**Material for this exercise:**
-=-=-

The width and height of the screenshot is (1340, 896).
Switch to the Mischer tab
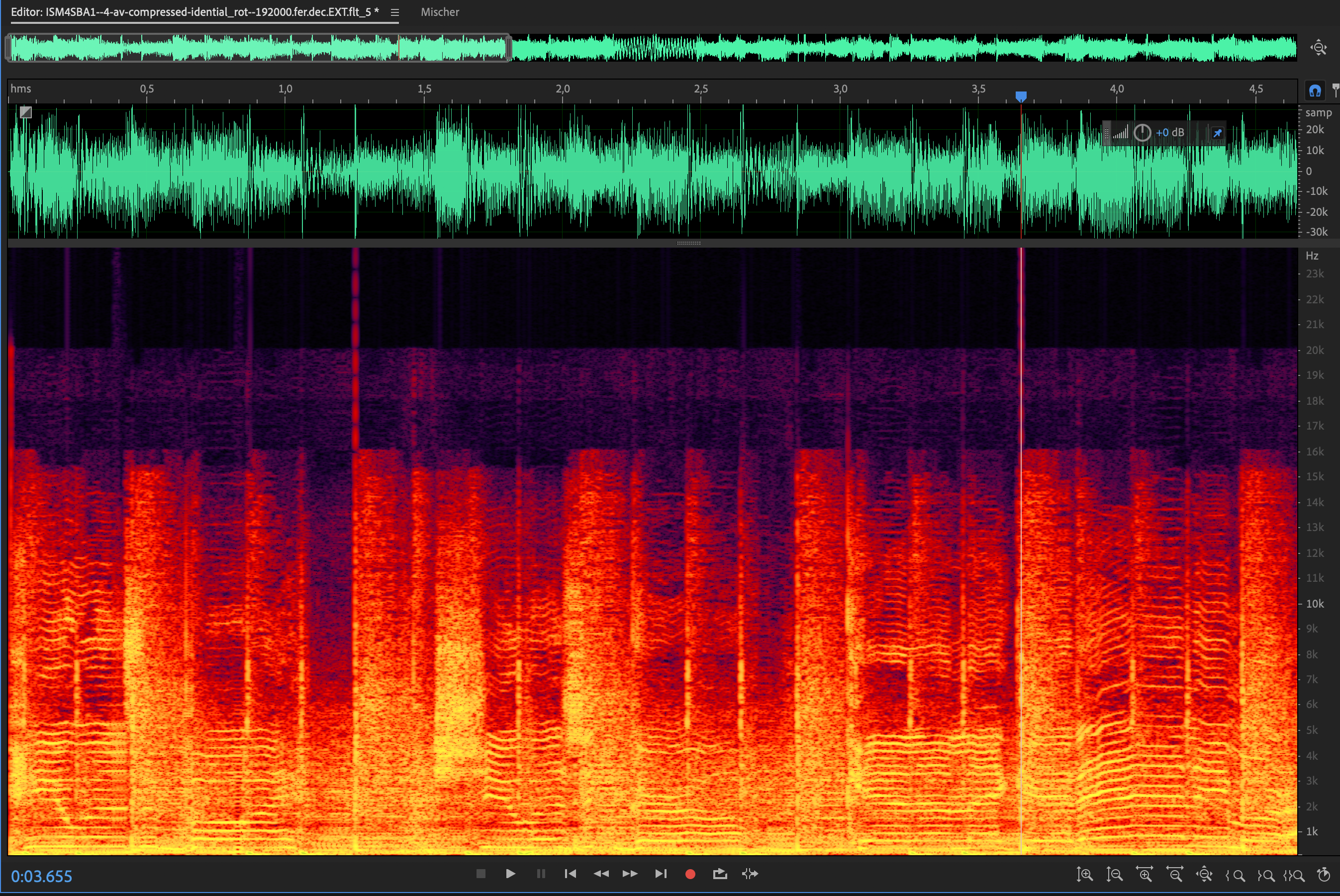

-=-=-

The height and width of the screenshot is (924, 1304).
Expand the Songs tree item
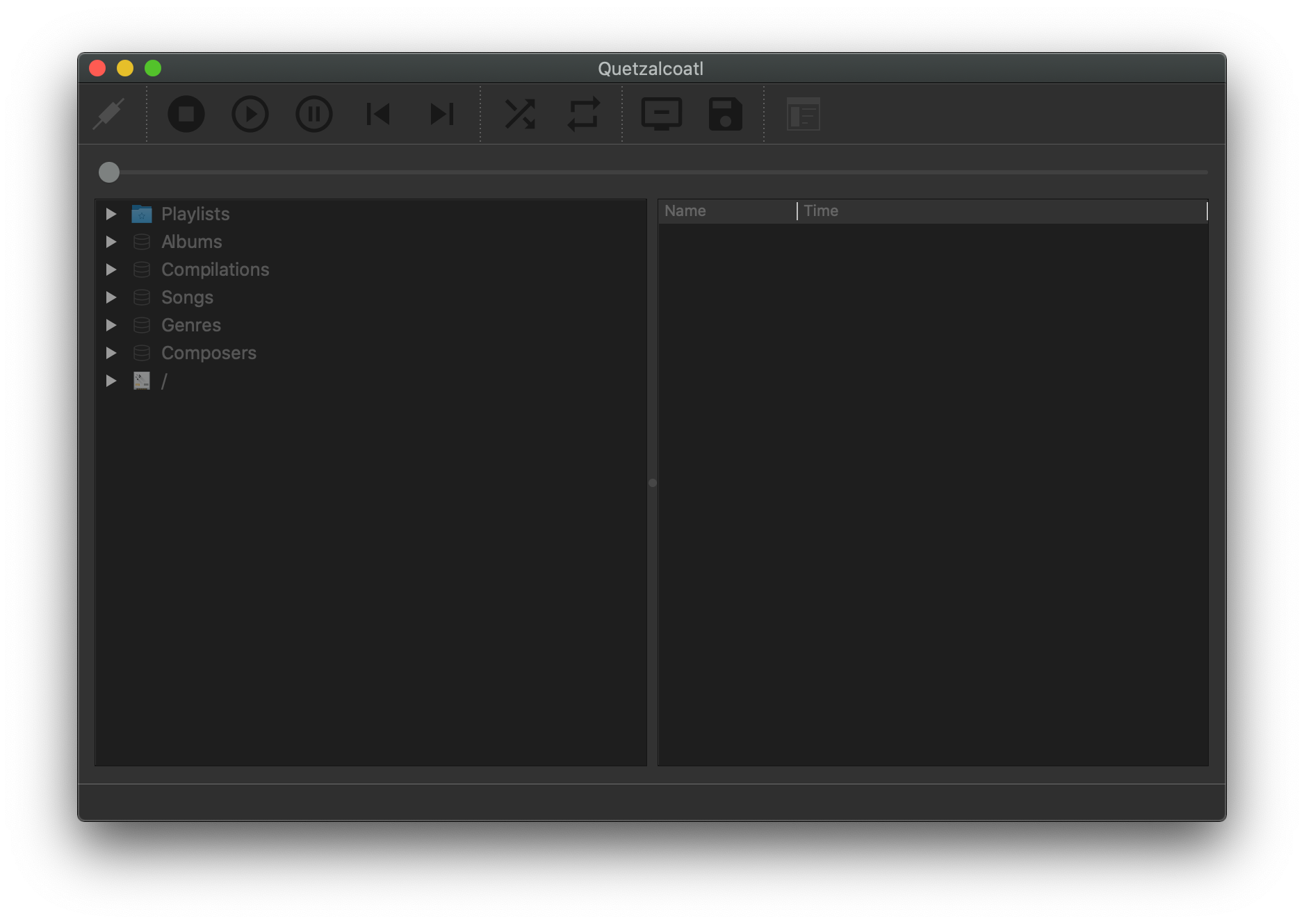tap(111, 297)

-=-=-

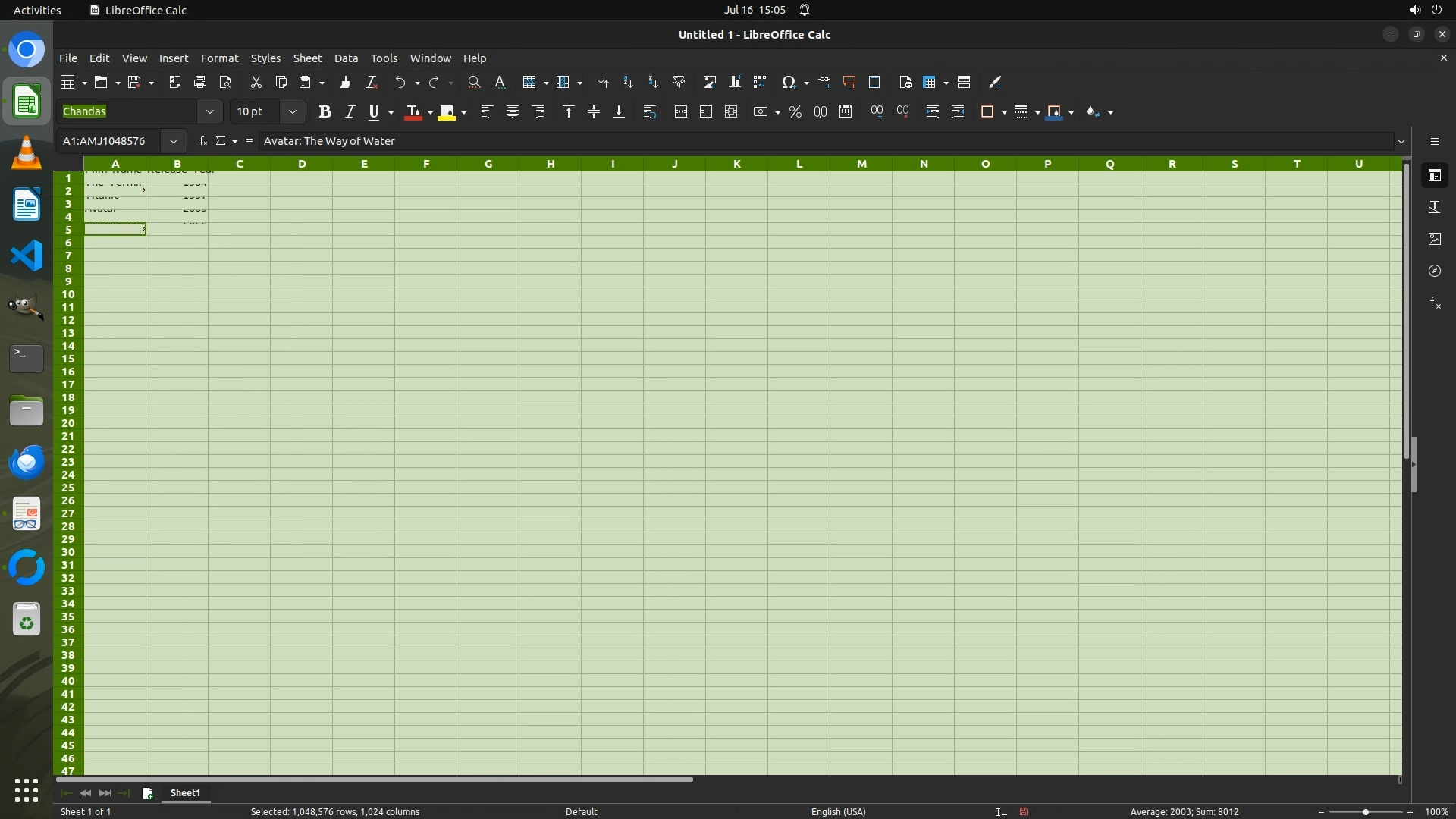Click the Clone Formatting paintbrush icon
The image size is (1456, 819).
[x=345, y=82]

-=-=-

**What to work on:** Within the data above, the span starting at the line containing "The width and" and ending at the line containing "Switch to the Mischer tab" is to be retyped exactly, with no other lines.

**Solution to this problem:**
The width and height of the screenshot is (1340, 896).
Switch to the Mischer tab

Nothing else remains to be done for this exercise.